● WORK INSTRUCTION: Here is a set of records. Copy them all exactly.

[Records excerpted from a collection]
#####

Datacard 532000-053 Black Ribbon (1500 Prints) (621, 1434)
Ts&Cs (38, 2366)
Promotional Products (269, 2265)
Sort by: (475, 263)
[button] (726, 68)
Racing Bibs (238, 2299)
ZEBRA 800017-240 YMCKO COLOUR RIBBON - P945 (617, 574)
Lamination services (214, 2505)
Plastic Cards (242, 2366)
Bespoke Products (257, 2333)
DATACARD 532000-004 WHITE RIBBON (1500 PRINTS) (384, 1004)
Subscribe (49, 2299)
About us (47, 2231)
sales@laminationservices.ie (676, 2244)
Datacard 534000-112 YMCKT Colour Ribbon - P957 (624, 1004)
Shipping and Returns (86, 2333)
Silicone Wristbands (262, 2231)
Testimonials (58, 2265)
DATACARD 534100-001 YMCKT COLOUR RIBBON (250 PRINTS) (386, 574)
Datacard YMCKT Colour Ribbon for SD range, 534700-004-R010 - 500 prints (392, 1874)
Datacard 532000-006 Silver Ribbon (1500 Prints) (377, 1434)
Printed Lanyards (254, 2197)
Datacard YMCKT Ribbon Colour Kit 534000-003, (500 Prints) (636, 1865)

#####

● ANSWER BOX:
Datacard 532000-053 Black Ribbon (1500 Prints) (621, 1434)
Ts&Cs (38, 2366)
Promotional Products (269, 2265)
Sort by: (475, 263)
[button] (726, 68)
Racing Bibs (238, 2299)
ZEBRA 800017-240 YMCKO COLOUR RIBBON - P945 (617, 574)
Lamination services (214, 2505)
Plastic Cards (242, 2366)
Bespoke Products (257, 2333)
DATACARD 532000-004 WHITE RIBBON (1500 PRINTS) (384, 1004)
Subscribe (49, 2299)
About us (47, 2231)
sales@laminationservices.ie (676, 2244)
Datacard 534000-112 YMCKT Colour Ribbon - P957 (624, 1004)
Shipping and Returns (86, 2333)
Silicone Wristbands (262, 2231)
Testimonials (58, 2265)
DATACARD 534100-001 YMCKT COLOUR RIBBON (250 PRINTS) (386, 574)
Datacard YMCKT Colour Ribbon for SD range, 534700-004-R010 - 500 prints (392, 1874)
Datacard 532000-006 Silver Ribbon (1500 Prints) (377, 1434)
Printed Lanyards (254, 2197)
Datacard YMCKT Ribbon Colour Kit 534000-003, (500 Prints) (636, 1865)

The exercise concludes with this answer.